The Owners, Lodgers and Other Renters of the Buildings

Olga Zarechnyuk
According to Ivan Levynskyi's (Jan Lewiński’s) project, the street was divided into 13 parts. Klementyna Witosławska, who owned the plot, sold them for the construction of new buildings. Helena Bal, the owner of the old house on Pańska street 3, bought a little piece of the territory to build a bigger residential house there. Other owners  of the previous property moved elsewhere.

Helena Bal, née Maniewska,  was a single property owner on Asnyka street representing the aristocracy. It is likely that she was the wife of a count or a baron. The remaining plots located on the street were purchased by middle class representatives, mostly entrepreneurs and doctors; however, there were also some lawyers, military, and even a hairdresser among them. The largest amount of property located on the street was bought by the Elster and Topf company, whose business was focused on building and profiting from the lease of residential townhouses. The company built a factory for the production of cigarette papers on Asnyka street. The factory building was designed in conjunction with houses 9 and 11 and was invisible from the street; some administrative premises were located in house 9.  The Elster family also lived there.
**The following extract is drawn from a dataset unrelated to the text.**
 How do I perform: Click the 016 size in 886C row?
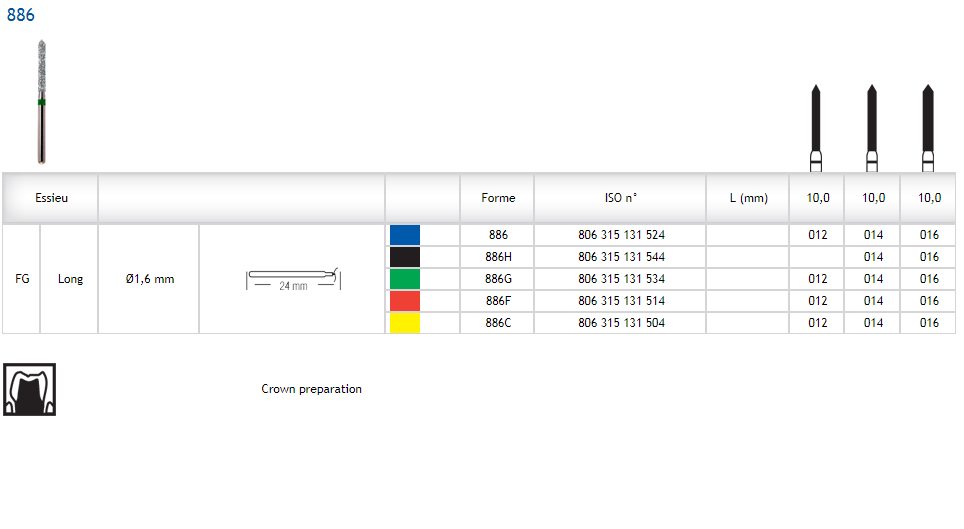pyautogui.click(x=928, y=323)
According to address books from the 1910s-1930s, the houses were mostly inhabited by people of the same professions as their owners. Doctors, lawyers, architects, photographers both lived and engaged in their professional activities there, arranging  their reception rooms, offices, and studios. A significant percentage of the street’s population were also school and university teachers, engineers, employees of public and private institutions, bankers.
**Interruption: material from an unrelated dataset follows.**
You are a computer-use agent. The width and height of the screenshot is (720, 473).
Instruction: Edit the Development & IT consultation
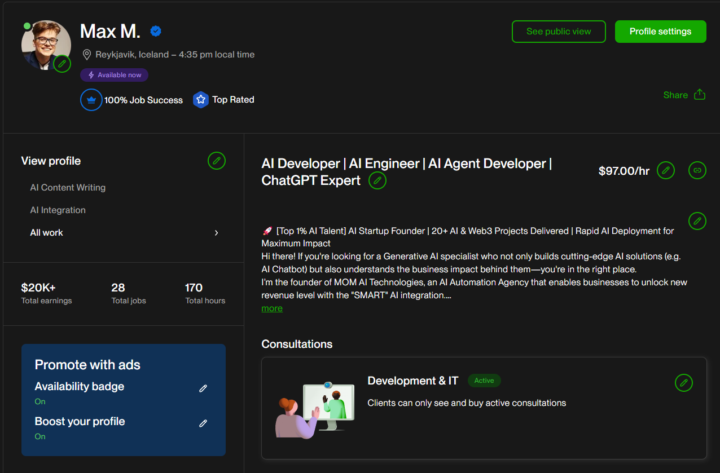pos(683,382)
There were some famous people among the residents of Asnyka street, in particular, Adolf Beck, a professor of medicine, a neurologist and a rector of the Lviv University (house 1, later house 4); Yevhen Olesnytskyi, a well-known Ukrainian politician (house 7); Stanisław Progulski, a Polish physician and a professor of the Lviv University (house 1), who was executed together with his son Andrzej by the Gestapo on the Vuletski hills in Lviv in 1941.
In 1908-1939, like today, apartments were often rented not only for housing. Apart from the shops located there, some private schools held classes in houses 7 and 11 for some time. The Honorary Consulate of Great Britain functioned in house 1, etc.
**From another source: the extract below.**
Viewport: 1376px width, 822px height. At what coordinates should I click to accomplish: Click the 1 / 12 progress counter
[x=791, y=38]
After the Second World War the population of Asnyka street as well as that of the whole city or country, changed significantly. At first the street kept its old name, but later it was renamed Akademika Bohomoltsia. Mostly military and their families who moved to the city from other parts of Ukraine or the USSR settled on this street after the war. Only a few representatives of the previous population remained and could tell about the pre-war life in the city. Today the street’s population is very diverse. In addition to apartments, various institutions and organizations are located in the houses, including the Center for Urban History, the Municipal Development and Renewal of the Old City of Lviv (GIZ Lviv), and other offices in house 6. The Lviv city prosecutor’s office is located in house 9. The honorary consulates of Canada and Mexico are located in houses 2 and 15 respectively; the Maltese Aid occupies some premises in house 8, and so on.